SUPPLIED ENTRIES:
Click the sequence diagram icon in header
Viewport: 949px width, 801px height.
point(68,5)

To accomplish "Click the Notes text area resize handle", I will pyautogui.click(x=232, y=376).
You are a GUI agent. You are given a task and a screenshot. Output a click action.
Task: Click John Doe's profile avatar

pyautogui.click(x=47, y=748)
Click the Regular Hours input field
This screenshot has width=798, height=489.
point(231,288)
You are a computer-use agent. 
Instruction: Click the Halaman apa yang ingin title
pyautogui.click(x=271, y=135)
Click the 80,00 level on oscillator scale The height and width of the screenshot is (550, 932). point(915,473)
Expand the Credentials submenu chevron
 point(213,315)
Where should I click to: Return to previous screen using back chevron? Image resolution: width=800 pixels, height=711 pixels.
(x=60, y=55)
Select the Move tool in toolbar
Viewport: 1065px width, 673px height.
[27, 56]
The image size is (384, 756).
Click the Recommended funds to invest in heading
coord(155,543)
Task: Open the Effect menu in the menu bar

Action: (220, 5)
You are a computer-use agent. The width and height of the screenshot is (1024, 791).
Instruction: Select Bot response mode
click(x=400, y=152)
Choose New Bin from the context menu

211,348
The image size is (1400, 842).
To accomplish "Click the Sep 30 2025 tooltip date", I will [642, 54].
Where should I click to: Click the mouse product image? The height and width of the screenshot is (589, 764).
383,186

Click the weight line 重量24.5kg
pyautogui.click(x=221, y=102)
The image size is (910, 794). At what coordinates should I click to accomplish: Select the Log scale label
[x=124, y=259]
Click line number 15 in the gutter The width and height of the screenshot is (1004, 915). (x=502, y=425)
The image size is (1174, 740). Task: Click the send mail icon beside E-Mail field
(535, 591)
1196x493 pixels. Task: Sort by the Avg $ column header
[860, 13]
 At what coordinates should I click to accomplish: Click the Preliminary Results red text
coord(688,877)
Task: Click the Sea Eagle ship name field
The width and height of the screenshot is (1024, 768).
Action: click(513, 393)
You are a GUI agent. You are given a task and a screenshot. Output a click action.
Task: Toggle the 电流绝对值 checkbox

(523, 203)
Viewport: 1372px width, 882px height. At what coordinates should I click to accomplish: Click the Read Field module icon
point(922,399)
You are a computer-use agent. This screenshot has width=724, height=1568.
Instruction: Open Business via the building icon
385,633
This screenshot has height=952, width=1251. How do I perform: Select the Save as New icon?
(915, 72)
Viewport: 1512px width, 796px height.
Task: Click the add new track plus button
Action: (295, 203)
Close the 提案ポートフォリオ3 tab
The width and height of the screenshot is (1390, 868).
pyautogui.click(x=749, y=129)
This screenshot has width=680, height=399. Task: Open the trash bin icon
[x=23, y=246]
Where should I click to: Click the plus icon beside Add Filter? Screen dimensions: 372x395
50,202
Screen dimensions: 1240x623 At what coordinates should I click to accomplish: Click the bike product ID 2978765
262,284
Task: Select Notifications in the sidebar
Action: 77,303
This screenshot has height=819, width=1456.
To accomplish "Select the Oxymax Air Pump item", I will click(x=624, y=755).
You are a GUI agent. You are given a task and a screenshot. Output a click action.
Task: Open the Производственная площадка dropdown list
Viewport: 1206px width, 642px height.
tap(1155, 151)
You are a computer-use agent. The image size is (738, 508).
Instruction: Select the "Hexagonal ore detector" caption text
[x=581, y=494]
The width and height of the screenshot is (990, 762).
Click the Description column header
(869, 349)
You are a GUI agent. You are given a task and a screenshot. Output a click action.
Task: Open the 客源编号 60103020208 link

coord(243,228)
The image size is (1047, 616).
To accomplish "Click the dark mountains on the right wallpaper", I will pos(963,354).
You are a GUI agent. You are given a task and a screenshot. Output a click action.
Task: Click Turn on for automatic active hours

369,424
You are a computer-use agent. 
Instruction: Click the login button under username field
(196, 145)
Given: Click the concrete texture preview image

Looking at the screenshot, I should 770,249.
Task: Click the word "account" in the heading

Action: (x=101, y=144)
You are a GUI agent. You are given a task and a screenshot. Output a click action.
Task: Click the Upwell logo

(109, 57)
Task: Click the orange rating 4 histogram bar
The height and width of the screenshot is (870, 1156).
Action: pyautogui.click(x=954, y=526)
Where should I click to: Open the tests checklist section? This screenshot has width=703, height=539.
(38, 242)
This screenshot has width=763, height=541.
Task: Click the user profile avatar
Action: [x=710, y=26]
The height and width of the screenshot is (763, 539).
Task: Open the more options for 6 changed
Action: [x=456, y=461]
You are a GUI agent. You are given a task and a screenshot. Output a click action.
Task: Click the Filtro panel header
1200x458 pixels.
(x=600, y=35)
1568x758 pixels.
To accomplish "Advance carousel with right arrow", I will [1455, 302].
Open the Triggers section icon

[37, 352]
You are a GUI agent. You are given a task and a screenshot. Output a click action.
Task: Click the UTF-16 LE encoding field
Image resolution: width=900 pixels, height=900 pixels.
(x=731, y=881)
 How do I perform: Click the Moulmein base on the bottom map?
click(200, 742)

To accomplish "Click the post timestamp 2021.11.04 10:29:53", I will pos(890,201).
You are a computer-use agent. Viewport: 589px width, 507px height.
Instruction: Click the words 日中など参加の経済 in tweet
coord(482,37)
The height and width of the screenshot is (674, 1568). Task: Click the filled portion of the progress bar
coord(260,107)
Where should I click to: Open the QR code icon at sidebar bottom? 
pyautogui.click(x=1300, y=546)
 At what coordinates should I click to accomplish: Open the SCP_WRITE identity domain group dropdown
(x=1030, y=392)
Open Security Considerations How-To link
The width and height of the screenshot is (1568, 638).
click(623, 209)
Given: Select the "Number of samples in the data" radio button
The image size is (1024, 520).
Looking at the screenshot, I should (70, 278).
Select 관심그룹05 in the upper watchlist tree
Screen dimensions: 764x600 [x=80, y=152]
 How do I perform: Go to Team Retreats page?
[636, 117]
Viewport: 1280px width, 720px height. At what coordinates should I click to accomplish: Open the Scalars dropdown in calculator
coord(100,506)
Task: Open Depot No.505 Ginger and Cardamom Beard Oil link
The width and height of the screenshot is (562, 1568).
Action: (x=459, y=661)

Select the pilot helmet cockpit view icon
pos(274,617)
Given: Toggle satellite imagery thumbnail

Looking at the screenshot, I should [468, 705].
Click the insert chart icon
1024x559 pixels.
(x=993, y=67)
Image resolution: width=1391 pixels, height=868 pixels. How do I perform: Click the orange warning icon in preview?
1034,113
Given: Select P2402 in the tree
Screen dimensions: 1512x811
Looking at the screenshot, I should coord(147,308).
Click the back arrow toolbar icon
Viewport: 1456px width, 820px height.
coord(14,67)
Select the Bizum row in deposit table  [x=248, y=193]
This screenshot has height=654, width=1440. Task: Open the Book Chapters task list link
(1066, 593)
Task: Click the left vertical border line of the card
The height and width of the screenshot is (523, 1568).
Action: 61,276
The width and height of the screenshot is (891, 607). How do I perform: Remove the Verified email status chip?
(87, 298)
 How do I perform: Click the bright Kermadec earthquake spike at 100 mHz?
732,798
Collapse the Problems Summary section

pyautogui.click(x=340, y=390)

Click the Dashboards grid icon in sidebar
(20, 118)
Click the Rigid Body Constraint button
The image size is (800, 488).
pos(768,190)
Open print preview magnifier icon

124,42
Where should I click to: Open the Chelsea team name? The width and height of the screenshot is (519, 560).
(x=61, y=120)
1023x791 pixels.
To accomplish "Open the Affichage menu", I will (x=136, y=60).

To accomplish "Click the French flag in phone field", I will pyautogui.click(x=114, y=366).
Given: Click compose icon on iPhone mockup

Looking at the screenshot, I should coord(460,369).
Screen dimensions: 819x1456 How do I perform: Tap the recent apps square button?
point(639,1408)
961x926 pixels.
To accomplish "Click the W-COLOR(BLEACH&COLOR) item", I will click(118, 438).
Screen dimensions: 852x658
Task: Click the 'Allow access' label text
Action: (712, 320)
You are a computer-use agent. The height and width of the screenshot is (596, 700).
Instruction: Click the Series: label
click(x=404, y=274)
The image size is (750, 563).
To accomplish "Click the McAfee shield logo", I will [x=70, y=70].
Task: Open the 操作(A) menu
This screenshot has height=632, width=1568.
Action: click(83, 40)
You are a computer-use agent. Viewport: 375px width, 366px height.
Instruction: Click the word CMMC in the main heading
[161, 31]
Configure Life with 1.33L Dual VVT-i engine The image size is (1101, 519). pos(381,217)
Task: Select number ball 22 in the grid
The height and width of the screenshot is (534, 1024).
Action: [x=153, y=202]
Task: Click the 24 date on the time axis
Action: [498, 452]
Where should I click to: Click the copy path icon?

EXERCISE REQUIREMENTS:
Copy the rows verbatim, starting at the very first line and ending at the line that contains "pyautogui.click(x=271, y=135)".

WRITTEN RESPONSE:
Click the sequence diagram icon in header
Viewport: 949px width, 801px height.
point(68,5)

To accomplish "Click the Notes text area resize handle", I will pyautogui.click(x=232, y=376).
You are a GUI agent. You are given a task and a screenshot. Output a click action.
Task: Click John Doe's profile avatar

pyautogui.click(x=47, y=748)
Click the Regular Hours input field
This screenshot has width=798, height=489.
point(231,288)
You are a computer-use agent. 
Instruction: Click the Halaman apa yang ingin title
pyautogui.click(x=271, y=135)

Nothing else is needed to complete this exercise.